== Segment start ==
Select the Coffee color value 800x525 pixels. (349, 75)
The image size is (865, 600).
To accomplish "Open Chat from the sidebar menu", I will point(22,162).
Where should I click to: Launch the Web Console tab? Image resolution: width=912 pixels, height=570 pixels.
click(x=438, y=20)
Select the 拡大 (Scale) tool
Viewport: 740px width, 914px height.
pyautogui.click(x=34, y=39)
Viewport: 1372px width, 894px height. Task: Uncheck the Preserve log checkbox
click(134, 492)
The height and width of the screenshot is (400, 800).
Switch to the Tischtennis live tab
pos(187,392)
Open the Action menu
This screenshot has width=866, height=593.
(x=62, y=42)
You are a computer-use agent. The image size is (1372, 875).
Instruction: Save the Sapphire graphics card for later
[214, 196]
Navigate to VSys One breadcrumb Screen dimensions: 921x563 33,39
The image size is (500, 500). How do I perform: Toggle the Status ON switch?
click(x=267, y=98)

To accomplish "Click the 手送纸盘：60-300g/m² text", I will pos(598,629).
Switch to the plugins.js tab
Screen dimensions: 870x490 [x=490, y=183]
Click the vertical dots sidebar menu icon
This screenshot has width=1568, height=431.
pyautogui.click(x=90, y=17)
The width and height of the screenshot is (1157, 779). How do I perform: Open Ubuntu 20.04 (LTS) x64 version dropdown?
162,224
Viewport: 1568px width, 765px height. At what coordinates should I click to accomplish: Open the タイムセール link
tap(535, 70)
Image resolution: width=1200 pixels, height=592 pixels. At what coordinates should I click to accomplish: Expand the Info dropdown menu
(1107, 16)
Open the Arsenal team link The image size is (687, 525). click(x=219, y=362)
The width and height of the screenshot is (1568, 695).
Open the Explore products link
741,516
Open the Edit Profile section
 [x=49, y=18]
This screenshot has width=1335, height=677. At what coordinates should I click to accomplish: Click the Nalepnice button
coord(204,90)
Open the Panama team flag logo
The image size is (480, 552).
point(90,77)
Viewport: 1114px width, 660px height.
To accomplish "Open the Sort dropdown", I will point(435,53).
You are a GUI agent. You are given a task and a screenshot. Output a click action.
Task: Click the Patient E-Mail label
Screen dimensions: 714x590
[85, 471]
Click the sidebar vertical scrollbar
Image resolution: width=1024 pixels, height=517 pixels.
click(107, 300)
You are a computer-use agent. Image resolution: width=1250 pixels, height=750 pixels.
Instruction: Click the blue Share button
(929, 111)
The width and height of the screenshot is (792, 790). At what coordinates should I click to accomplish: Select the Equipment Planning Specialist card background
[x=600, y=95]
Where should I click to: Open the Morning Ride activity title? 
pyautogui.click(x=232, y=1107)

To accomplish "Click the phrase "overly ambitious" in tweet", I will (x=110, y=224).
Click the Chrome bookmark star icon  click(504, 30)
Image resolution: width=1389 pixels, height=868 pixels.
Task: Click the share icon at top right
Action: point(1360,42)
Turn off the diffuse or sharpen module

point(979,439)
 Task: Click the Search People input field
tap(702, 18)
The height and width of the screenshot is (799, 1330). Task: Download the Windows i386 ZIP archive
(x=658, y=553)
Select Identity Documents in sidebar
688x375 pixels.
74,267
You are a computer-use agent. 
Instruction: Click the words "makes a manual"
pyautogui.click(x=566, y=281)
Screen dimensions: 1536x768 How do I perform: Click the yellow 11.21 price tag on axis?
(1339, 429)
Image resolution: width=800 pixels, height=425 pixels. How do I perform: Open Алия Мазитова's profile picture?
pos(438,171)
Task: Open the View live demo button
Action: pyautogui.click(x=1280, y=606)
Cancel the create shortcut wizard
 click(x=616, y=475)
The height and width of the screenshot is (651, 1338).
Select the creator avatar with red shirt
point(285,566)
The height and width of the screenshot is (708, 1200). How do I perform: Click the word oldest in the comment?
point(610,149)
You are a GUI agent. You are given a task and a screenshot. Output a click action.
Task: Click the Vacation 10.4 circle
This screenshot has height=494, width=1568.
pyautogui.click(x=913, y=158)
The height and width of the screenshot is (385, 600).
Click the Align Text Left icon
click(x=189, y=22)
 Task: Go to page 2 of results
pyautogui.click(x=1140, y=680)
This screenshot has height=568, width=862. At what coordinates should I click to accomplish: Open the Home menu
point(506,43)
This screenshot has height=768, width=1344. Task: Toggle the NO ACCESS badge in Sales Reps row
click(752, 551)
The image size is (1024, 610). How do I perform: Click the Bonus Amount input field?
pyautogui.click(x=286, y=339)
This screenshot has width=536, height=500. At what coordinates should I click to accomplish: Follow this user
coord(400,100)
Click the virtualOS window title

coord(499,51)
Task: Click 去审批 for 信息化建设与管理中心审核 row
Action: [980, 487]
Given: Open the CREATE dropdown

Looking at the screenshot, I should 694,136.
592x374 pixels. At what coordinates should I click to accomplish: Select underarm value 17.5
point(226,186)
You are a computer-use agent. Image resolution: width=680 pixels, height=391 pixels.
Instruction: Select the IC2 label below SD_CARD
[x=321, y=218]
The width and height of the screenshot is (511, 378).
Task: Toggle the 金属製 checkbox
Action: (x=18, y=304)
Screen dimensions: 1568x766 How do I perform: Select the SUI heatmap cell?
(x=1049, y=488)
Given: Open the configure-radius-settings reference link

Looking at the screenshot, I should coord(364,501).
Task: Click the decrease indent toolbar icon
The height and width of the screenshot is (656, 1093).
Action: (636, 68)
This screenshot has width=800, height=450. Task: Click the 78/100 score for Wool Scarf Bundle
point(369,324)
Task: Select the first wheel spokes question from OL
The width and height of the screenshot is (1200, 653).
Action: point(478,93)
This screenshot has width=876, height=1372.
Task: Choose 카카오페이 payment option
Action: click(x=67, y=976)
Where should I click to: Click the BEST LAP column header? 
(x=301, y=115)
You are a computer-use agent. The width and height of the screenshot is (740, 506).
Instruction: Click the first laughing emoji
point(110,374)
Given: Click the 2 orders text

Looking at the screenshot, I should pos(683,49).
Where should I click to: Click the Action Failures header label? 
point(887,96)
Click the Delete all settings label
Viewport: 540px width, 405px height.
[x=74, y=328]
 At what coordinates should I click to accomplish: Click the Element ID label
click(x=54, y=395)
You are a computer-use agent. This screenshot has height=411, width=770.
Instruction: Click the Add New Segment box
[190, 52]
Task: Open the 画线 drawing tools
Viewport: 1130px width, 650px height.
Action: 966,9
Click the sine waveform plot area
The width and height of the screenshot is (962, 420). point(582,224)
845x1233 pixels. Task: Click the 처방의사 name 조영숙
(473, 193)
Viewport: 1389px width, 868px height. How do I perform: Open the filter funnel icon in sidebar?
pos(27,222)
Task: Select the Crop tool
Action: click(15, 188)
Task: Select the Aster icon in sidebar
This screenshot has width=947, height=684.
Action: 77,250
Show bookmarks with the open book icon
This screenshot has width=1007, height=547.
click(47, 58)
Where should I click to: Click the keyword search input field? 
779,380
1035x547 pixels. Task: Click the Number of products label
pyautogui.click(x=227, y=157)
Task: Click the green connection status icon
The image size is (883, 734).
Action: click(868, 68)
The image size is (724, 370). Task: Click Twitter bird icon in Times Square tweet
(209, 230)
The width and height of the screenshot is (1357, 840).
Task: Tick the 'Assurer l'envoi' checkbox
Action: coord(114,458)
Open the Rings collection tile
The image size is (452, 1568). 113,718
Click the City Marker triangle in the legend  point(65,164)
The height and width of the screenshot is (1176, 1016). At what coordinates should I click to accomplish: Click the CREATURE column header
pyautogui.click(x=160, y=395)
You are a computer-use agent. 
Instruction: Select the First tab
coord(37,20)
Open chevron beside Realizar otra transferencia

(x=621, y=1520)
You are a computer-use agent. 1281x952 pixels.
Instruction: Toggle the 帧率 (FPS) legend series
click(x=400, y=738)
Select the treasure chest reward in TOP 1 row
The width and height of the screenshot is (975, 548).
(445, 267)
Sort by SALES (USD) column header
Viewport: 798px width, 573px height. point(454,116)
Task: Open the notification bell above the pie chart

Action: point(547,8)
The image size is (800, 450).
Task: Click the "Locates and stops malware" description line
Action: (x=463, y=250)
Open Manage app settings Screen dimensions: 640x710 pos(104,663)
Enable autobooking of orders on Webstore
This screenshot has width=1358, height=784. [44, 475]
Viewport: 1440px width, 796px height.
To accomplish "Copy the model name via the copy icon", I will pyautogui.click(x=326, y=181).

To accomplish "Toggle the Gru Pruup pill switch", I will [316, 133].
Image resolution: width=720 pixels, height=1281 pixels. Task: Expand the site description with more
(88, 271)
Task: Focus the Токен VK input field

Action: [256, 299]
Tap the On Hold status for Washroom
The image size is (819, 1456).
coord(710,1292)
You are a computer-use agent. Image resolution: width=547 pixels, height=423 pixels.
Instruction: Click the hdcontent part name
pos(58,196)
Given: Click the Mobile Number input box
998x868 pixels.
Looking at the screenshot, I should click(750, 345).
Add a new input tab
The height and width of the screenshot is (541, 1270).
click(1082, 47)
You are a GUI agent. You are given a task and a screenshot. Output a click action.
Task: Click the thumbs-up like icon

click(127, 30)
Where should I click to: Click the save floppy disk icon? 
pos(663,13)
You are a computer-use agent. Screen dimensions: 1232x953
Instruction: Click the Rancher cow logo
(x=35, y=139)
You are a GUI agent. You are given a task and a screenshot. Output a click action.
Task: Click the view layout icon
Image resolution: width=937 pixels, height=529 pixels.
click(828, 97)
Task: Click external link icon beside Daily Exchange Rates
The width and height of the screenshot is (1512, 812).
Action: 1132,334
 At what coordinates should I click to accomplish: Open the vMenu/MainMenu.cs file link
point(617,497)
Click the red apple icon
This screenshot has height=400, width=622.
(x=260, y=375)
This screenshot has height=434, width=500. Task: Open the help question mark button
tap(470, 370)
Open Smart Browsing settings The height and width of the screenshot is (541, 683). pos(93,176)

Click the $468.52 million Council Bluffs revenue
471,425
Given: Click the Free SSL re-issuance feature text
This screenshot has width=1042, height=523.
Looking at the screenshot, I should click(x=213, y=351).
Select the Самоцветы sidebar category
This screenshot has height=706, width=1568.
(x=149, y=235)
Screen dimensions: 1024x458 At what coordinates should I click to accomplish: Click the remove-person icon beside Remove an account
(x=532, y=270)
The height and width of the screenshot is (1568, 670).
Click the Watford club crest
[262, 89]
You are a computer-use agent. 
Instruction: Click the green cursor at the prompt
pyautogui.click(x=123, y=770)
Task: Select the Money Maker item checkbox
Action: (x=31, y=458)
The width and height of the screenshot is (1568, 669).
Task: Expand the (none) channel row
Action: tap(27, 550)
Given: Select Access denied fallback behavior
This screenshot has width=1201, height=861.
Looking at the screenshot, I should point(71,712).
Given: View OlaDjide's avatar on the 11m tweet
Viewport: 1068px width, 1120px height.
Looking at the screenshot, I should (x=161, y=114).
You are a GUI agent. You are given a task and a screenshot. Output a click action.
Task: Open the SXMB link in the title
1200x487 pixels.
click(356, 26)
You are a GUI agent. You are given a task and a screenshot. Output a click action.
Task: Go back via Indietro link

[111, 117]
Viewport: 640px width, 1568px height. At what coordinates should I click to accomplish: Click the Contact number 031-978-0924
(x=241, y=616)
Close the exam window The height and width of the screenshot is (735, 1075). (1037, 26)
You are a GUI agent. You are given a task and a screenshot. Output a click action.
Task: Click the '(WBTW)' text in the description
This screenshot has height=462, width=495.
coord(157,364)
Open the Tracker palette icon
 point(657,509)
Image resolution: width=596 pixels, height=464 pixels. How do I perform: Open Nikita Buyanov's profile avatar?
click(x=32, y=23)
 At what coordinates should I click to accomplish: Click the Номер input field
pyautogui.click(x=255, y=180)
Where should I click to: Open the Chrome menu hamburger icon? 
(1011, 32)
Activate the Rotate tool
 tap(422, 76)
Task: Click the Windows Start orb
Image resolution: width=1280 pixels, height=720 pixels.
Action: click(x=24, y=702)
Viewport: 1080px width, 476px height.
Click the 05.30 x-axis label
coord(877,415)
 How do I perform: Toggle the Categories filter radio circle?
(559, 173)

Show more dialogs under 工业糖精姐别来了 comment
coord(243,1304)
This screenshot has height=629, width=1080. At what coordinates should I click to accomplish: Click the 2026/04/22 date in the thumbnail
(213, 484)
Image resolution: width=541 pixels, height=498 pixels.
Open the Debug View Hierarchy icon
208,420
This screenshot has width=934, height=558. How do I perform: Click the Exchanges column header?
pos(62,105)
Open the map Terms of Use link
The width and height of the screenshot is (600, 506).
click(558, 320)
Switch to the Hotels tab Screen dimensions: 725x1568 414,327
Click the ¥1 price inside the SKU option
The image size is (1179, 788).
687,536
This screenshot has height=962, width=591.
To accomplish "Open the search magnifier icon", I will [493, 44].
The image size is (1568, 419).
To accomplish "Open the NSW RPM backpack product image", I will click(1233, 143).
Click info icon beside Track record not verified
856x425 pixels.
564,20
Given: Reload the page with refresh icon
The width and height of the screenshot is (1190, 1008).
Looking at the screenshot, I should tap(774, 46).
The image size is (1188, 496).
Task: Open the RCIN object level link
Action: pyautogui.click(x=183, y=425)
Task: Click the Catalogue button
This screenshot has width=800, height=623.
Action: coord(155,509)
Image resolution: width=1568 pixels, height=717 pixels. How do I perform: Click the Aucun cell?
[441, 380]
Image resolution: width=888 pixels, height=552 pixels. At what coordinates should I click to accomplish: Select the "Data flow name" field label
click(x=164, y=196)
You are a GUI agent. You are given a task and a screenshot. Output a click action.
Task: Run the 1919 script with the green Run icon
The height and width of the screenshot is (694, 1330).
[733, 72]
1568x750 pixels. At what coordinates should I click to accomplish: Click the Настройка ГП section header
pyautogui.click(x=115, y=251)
== Segment end ==
WHAT YOU SHOULD DO
Please give again the lines above between the line holding "Номер input field" and the line holding "Task: Click the Windows Start orb", inclusive, exactly as they are and with nothing added.

RESPONSE TO THIS EXERCISE
 At what coordinates should I click to accomplish: Click the Номер input field
pyautogui.click(x=255, y=180)
Where should I click to: Open the Chrome menu hamburger icon? 
(1011, 32)
Activate the Rotate tool
 tap(422, 76)
Task: Click the Windows Start orb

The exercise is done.